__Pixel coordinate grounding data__
══════════════════════════════

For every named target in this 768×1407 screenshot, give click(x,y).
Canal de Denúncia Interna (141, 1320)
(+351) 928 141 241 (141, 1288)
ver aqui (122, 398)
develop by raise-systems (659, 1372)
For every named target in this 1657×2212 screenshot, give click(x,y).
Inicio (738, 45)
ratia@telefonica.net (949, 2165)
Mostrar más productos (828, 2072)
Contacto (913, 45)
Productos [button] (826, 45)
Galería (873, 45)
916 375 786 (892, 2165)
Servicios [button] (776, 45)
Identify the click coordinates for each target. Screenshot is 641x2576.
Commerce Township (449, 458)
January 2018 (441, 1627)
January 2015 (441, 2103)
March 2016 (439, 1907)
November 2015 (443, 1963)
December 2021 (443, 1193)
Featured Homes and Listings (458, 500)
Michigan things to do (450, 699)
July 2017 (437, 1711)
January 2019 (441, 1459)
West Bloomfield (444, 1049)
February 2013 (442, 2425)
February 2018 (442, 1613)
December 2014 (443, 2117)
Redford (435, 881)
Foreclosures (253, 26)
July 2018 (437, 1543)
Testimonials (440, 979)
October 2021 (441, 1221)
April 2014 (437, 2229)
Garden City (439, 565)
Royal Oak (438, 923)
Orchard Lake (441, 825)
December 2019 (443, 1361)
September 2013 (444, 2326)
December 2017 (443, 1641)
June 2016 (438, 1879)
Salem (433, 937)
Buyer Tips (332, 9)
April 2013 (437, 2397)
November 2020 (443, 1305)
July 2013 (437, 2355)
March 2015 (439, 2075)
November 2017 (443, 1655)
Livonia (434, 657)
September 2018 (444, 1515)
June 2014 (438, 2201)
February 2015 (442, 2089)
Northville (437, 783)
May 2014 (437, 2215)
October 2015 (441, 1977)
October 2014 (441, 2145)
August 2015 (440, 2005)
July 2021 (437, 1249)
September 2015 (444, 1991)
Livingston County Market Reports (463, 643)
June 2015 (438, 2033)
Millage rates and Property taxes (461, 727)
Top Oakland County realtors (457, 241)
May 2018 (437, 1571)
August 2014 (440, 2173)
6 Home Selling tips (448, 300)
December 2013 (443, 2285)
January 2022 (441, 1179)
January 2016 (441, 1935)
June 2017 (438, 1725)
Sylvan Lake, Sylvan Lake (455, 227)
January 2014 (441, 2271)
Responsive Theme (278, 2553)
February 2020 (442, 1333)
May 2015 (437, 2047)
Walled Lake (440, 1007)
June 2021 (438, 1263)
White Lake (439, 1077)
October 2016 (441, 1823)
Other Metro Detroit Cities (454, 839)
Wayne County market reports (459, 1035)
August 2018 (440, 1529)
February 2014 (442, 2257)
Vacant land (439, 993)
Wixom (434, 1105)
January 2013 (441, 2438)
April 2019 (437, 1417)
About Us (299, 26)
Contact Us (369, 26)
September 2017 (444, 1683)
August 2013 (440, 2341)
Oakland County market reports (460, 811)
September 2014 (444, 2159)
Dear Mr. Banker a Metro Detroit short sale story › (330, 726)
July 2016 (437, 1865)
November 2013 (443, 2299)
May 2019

══════════════════════════════

__WHAT YOU SHOULD DO__
What must be returned is the line with "August 2013 (440, 2341)" plus every line after it to the end of the entries, exactly as they appear.

__RESPONSE TO THE EXERCISE__
August 2013 (440, 2341)
Oakland County market reports (460, 811)
September 2014 (444, 2159)
Dear Mr. Banker a Metro Detroit short sale story › (330, 726)
July 2016 (437, 1865)
November 2013 (443, 2299)
May 2019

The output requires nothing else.